─── Textblock

Wenige Tage vor dem Referendum über die Zukunft Osttimors am Montag mobilisiert die indonesische Regierung ihre Anhänger. Weil sie die Bevölkerung nicht überzeugen können, setzen die Milizen auf Gewalt  ■   Aus Dili Jutta Lietsch

„Willkommen, wenn du Osttimor liebst dann liebst du beide: die Befürworter der Integration und der Unabhängigkeit“

(Tafel an der Zufahrt zur Militärkommandatur Kodamm 164 in der osttimoresischen Hauptstadt Dili. „Integration“ ist der offizielle Begriff für die Annexion durch Indonesien.

Als der Konvoi aus Motorrädern und Bussen mit den rotweißen Flaggen Indonesiens in die Straße nahe der Kathedrale einbiegt, sind die Bürgersteige plötzlich wie leergefegt. Auch in den Vorgärten läßt sich niemand mehr sehen. Die Bewohner haben sich wie auf Kommando zurückgezogen und beobachten nun, halb verdeckt von Büschen und Mauern, das Geschehen. Die Kinder sind ganz still.

In Dili, der kleinen Hauptstadt von Osttimor, ist heute „Pro-Integrations-Tag“, und die Straßen gehören den Rotweißen. „Besih meraputih“ skandiert eine junge Frau, die im rotweißen T-Shirt hinten auf einem Motorrad hockt, den Namen ihrer Gruppe. „Eisern Rotweiß“ gehört zu den etwa 20 pro-indonesischen Milizen, die seit Anfang des Jahres in Osttimor entstanden sind. Es bleiben ihnen nur noch wenige Tage, um die Bevölkerung davon zu überzeugen, dass sie bei dem Referendum am 30. August für den Verbleib bei Indonesien stimmen muss.

Freiwillig werden die Menschen das wohl nicht tun. Zu offensichtlich ist der Unterschied zum „Pro-Unabhängigkeits-Tag“ 24 Stunden zuvor. Da stürzten die Leute aus ihren Türen und winkten den bunt gekleideten Jungs und Mädchen in der Parade fröhlich zu. Heute sitzen auf den Motorrädern an der Spitze der Kundgebung kräftige junge Männer mit kurzen Haaren und kühlem Blick, die ihre T-Shirts wie Uniformen tragen.

──────

**Deine Aufgabe:**
Beantworte die folgenden Fragen anhand des Textblocks über Osttimor.
(a) An welchem Datum findet das Referendum statt?
(b) Wie viele pro-indonesische Milizen sind seit Anfang des Jahres in Osttimor entstanden?
(c) Wofür ist „Integration“ der offizielle Begriff?
Die Zeilen stammen aus einer anderen Quelle als der Textblock.

─── Datensatz

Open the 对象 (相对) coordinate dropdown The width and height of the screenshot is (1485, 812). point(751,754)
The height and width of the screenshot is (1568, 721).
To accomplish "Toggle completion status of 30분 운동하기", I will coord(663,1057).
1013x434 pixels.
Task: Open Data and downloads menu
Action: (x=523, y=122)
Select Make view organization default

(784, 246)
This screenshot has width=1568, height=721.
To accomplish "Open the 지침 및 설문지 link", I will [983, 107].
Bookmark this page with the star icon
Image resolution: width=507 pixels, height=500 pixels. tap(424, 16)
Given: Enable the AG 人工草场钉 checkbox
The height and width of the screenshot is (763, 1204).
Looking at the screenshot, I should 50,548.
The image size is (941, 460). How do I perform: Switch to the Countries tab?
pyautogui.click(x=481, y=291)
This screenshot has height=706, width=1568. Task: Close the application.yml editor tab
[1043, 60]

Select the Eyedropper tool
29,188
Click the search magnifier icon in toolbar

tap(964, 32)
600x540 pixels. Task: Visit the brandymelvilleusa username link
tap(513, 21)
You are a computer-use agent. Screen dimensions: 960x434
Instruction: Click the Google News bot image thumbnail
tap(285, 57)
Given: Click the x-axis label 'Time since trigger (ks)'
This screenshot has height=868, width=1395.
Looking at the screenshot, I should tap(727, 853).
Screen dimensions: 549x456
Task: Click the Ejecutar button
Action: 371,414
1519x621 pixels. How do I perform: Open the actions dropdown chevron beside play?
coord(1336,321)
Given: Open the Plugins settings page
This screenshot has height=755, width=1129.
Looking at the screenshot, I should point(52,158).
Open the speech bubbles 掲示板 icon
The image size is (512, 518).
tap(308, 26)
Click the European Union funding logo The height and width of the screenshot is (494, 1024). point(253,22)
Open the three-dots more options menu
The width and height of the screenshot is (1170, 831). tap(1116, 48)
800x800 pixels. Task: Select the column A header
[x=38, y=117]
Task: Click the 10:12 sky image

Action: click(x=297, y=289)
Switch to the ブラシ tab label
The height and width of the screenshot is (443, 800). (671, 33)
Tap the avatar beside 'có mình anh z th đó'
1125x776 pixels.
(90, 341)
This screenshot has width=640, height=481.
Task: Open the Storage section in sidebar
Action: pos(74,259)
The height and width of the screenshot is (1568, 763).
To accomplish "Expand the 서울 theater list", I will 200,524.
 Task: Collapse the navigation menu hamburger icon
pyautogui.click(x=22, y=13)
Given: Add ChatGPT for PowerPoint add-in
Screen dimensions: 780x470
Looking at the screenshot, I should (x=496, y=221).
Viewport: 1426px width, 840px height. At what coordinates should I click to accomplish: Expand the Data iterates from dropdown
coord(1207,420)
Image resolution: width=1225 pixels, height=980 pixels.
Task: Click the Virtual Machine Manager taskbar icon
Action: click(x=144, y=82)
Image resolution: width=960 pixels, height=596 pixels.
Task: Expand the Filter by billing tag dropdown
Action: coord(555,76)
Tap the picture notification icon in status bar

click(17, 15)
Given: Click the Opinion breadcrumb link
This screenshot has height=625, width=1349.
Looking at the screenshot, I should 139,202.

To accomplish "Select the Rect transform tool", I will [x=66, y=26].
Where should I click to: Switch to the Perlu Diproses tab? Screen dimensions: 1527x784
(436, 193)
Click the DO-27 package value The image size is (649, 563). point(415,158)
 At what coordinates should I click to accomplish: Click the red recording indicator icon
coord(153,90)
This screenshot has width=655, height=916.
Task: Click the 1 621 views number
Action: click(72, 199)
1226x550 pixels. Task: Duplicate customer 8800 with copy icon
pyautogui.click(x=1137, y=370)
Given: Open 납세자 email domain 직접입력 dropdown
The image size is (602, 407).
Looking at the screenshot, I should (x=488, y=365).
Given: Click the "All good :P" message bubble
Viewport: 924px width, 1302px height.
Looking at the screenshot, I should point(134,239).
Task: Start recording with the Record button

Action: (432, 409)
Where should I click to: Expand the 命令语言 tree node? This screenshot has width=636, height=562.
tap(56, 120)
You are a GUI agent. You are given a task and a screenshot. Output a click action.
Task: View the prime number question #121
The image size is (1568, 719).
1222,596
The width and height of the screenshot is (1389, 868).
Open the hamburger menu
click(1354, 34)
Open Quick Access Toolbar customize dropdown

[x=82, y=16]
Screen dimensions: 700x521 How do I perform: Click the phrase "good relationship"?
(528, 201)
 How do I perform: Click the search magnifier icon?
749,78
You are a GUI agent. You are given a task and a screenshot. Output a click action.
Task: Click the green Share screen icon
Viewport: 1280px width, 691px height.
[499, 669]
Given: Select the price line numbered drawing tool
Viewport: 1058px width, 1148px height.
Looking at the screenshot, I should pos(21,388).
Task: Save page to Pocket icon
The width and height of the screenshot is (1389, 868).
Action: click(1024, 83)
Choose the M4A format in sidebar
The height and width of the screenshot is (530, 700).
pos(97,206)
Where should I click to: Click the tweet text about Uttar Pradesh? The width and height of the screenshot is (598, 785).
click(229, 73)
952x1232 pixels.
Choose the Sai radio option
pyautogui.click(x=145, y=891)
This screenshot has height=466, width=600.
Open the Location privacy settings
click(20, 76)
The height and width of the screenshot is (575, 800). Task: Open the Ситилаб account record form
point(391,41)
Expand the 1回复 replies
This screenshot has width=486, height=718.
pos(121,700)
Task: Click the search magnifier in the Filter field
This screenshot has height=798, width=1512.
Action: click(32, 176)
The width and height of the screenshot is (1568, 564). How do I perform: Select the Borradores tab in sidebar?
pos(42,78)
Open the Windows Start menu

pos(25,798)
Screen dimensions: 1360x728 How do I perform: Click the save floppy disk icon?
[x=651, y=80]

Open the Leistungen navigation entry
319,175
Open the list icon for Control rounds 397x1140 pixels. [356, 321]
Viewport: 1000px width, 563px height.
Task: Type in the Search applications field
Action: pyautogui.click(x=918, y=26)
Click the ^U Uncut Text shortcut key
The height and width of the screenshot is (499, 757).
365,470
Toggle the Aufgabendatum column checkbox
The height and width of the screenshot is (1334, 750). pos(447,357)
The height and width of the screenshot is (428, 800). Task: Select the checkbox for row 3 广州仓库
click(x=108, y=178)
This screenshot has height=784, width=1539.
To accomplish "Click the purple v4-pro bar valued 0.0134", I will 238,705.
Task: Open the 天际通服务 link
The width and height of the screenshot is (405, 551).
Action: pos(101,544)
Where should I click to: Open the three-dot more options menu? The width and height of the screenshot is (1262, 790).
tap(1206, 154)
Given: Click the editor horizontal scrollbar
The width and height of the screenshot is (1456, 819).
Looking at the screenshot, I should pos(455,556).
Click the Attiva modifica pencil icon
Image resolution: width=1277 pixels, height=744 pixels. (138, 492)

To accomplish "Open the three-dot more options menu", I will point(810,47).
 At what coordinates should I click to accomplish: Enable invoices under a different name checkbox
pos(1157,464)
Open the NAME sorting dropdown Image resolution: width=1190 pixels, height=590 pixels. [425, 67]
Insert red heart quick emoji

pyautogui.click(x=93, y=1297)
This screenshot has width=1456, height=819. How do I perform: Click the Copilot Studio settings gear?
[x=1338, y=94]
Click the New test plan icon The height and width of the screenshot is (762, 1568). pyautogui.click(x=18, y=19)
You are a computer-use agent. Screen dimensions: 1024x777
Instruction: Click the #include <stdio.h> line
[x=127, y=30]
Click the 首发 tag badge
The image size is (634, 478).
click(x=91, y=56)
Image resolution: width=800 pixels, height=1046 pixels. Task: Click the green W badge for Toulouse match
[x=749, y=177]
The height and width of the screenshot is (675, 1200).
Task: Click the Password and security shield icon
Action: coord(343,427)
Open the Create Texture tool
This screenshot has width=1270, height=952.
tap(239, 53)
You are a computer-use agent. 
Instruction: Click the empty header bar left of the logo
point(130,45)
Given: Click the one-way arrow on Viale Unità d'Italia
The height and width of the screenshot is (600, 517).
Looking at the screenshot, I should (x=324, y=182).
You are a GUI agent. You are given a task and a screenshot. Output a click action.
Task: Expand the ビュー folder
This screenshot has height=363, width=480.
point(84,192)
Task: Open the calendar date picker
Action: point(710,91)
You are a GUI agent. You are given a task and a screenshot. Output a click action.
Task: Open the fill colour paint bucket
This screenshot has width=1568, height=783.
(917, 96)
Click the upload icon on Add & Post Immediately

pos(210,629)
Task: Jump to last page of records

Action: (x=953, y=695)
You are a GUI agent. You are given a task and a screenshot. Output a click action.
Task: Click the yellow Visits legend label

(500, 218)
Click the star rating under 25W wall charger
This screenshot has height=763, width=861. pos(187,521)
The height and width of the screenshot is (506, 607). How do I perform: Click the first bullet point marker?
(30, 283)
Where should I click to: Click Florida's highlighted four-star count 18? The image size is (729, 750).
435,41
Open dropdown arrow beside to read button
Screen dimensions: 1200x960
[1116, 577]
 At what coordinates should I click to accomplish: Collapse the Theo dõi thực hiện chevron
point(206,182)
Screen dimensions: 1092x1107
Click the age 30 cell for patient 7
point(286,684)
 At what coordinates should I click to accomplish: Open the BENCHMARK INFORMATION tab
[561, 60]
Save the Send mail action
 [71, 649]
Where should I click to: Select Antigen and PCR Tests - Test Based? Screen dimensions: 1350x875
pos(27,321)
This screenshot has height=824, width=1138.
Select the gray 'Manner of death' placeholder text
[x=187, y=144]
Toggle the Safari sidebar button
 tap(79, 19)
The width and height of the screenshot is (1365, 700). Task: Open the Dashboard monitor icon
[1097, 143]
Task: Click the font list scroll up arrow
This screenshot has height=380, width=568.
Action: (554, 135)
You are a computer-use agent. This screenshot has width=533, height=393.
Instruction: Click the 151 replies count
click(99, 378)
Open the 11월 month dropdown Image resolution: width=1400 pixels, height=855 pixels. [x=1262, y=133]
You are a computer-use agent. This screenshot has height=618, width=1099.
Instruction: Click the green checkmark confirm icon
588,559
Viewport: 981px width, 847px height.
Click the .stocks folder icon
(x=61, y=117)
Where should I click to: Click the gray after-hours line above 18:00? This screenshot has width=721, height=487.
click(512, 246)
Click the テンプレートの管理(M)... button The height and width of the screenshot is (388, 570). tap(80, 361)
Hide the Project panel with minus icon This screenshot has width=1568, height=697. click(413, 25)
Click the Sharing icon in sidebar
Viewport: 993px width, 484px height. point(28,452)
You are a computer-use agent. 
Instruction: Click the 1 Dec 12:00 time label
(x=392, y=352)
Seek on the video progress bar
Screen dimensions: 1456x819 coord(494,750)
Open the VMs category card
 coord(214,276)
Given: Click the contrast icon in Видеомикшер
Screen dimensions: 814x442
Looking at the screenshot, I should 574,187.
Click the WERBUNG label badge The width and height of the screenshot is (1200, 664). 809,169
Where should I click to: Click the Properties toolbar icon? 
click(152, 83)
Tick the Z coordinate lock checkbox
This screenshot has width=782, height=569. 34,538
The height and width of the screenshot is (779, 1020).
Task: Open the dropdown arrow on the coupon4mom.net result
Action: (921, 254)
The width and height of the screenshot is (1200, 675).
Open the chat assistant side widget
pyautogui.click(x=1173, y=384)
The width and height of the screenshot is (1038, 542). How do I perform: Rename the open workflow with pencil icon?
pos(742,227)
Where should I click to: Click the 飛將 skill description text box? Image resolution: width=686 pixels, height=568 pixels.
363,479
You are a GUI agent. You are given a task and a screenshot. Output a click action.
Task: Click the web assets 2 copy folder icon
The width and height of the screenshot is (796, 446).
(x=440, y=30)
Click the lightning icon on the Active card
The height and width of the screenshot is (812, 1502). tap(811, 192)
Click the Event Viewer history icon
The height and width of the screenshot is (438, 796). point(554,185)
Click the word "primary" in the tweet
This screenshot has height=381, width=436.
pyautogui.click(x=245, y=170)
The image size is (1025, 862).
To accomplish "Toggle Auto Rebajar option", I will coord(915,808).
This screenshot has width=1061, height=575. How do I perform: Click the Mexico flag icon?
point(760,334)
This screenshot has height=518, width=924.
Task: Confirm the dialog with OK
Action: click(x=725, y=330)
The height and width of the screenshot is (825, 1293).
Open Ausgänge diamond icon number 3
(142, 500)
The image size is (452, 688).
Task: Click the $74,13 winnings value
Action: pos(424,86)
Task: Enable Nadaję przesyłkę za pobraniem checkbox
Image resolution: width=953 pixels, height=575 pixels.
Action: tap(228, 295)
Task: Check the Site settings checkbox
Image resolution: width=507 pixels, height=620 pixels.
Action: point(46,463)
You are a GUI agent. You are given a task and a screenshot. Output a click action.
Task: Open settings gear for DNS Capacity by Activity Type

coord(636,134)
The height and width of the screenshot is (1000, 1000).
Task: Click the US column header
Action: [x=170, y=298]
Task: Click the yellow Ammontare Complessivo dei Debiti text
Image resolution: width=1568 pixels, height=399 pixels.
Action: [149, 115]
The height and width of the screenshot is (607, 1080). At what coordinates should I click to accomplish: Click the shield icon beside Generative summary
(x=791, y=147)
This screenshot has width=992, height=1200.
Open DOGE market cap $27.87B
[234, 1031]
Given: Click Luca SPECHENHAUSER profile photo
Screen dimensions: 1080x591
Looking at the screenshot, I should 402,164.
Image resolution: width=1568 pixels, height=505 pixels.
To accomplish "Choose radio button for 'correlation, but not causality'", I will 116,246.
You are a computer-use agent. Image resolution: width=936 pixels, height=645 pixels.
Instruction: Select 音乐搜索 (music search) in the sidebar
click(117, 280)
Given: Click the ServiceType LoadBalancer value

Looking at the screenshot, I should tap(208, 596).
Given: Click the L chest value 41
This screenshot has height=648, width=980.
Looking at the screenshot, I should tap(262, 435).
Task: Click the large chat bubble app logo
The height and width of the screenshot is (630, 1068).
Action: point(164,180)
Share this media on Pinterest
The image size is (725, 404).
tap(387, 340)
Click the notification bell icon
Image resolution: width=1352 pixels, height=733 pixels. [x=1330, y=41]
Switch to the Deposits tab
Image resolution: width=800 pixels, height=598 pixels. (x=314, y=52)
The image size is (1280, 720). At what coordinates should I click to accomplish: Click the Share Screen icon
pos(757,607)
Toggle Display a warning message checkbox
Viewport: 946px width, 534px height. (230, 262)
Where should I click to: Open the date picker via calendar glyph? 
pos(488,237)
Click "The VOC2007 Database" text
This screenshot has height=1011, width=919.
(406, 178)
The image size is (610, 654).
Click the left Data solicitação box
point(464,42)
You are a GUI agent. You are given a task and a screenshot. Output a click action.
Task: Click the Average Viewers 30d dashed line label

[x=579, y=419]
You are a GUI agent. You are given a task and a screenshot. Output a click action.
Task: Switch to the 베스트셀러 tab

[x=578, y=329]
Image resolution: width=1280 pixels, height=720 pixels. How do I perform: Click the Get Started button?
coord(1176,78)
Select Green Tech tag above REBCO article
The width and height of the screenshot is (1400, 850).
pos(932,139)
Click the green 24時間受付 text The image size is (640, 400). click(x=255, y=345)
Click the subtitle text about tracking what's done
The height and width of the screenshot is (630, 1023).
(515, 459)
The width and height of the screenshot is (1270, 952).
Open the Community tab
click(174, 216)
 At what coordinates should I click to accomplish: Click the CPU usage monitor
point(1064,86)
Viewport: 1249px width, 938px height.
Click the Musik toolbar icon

──────

**Lösung der Aufgabe:**
(a) Am 30. August.
(b) Etwa 20.
(c) Für die Annexion durch Indonesien.